Mental Health at Work: What to Do, How to Help and Who to Turn To

Mental health at work

Are your employees feeling stressed right now? Are you? If so, you’re not alone, and neither are they. COVID-19 has caused an enormous amount of stress around the world. In this article, we will guide you through the importance of mental health in the workplace, the responsibility that employees have to look after their employees’ mental health, steps to take to manage it, resources you can check out to help with these steps, the importance of having a mental health policy and contact information for employees suffering with mental health issues.

Identify mental health issues earlier through regular feedback meetings. Learn more here.

 

Recently, News Medical reported on a survey showing that over a quarter of the UK-based adults they surveyed said they were being treated for mental disorders, such as “mood disorders, neurotic disorders, stress-related conditions, and somatoform disorders, a group of psychiatric disorders that cause unexplained physical symptoms”. That’s just a subset of the employees being treated: the ones who admitted it! The real numbers are likely to be much higher.

Regardless of where your employees are working, managing and supporting mental health at work is still important. In fact, now that more employees are working from home than ever before and facing the most significant global crisis of many people’s lifetimes, dealing with mental health in the workplace is, quite frankly, a necessity in many HR managers’ lives.

To put this into perspective, according to research by the Office of National Statistics (ONS) less than 30% of UK employees ever worked from home during 2019. Since working from home became the norm for all but essential workers or those who physically cannot work from home, it simply became the norm. Not everyone was comfortable with this change and the adjustment is likely to have caused distress to many of your employees in many ways: from having less than ideal workspaces, to constant interruptions from family members or pets, the need to home-school children, weight gain from stress-eating or convenience snacking, or loneliness and even depression due to self-isolation on one’s own. Times are tough.

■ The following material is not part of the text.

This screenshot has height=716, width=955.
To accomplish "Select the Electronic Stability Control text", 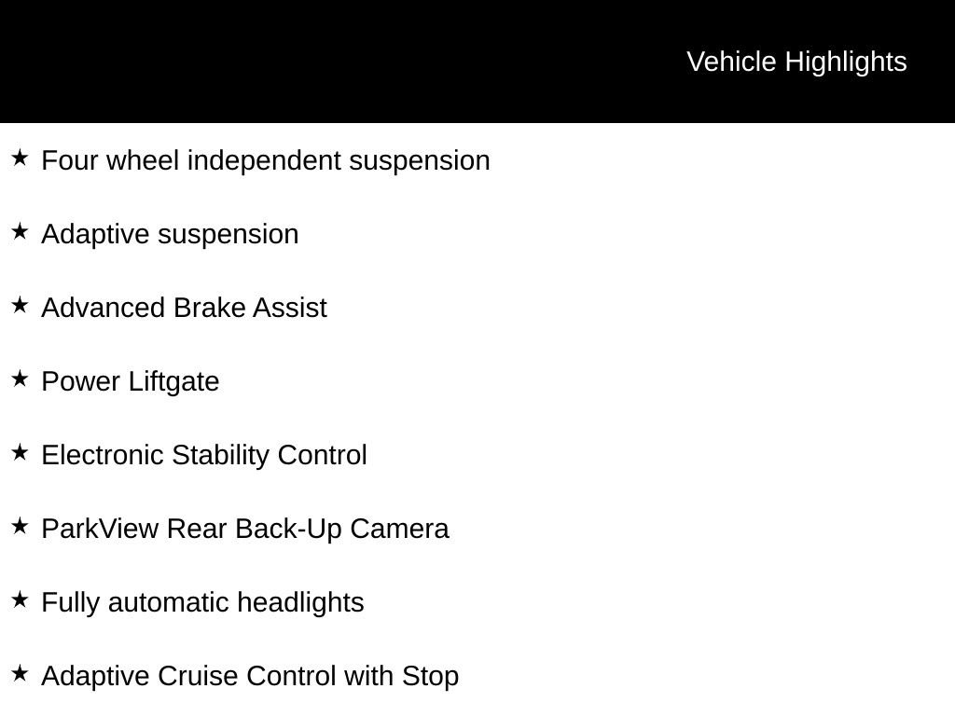I will tap(204, 455).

How Important Is Mental Health in the Workplace?

David Mallon, Chief Analyst at Deloitte says, “The well-being of our workforces is of critical importance. This was true before the pandemic. Today’s crisis only heightens the urgency. Organizations talk a good game, but results are decidedly mixed.” David selects a few numbers from the Deloitte report 2020 Global Human Capital Trends, “80% say that well-being is important. 94% say that it drives performance. 96% say that it’s an organizational responsibility. Yet 2/3 don’t measure its impact at all.”

Quite Frankly: Duty of Care Is the Law

Regardless of whether your business measures well-being or not, being mindful of how your employees are doing is actually the law. According to acas, “Employers have a ‘duty of care’. This means they must do all they reasonably can to support their employees’ health, safety and wellbeing. But how?

In 2017, the UK government commissioned an independent review on the role employers can play to better support individuals with mental health conditions in the workplace. It’s called the Thriving at Work report and it sets out a set of standards that they recommend employers of all sizes put in place. The HSE says that you can meet part of these core standards by creating a mental health at work plan, promoting communications and open conversations, raising awareness and reducing stigma and providing a mechanism for monitoring actions and outcomes.”

What Is the Answer to Managing Mental Health at Work?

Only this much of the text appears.